The network effects of a single Amtrak train on a crowded rail network can be devastating: A carefully scheduled freight train system can see its entire network slowed, with repercussions lasting for days.
Passenger rail enthusiasts respond that we should simply build more tracks, but sidings and new tracks are wildly expensive, and $66 billion doesn’t go terribly far in this realm. For instance, the Los Angeles to San Francisco passenger rail system currently under construction is forecast to cost over $100 billion when completed.
Expecting freight railroads to invest more to help Amtrak wouldn’t make sense either: there’s little in it for them in accommodating more passenger rail on their tracks, and there’s little reason to think that moderate improvements in the time it takes to travel via train between two distant cities will budge demand at all. People who travel on a train for days when they could travel the same route for the same price via plane are hobbyists.
Mathews also suggests that we encourage railroads to run smaller freight trains, which would allow them to more quickly pull over into smaller sidings and get out of Amtrak’s way. But this too would impose sizable costs onto freight rail companies. Freight rail, like passenger rail, is a volume business, and longer trains allow railroads to carry more freight in their network, which boosts profits. In effect, mandating shorter trains would constitute an implicit tax on rail profits.

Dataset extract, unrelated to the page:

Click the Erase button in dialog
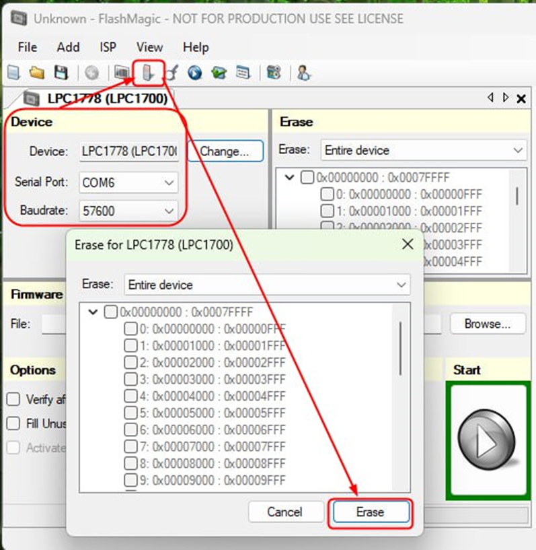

Mathews told the Post that he hopes that the increase in Amtrak funding will result in a 7-fold increase in train service for the largest 30 or 40 cities, and an expansion of service from the 500 or so cities that currently have service to 675 cities.
Our nation’s roads and our airports are essentially paid by user fees, collected via taxes on gasoline, diesel, airplane fuel, and fees and taxes imposed on airline tickets. Virtually everyone in the U.S. lives a short car ride away from a commercial airport that can take them anywhere they want to go.
But Amtrak depends on government largess and the forced participation of the freight rail industry to offer its services beyond the Northeast Corridor. If it uses its infusion of taxpayer dollars to expand its unwanted services to more cities it would be worth asking precisely who would benefit from doing so, beyond a few hobbyist rail riders and Amtrak.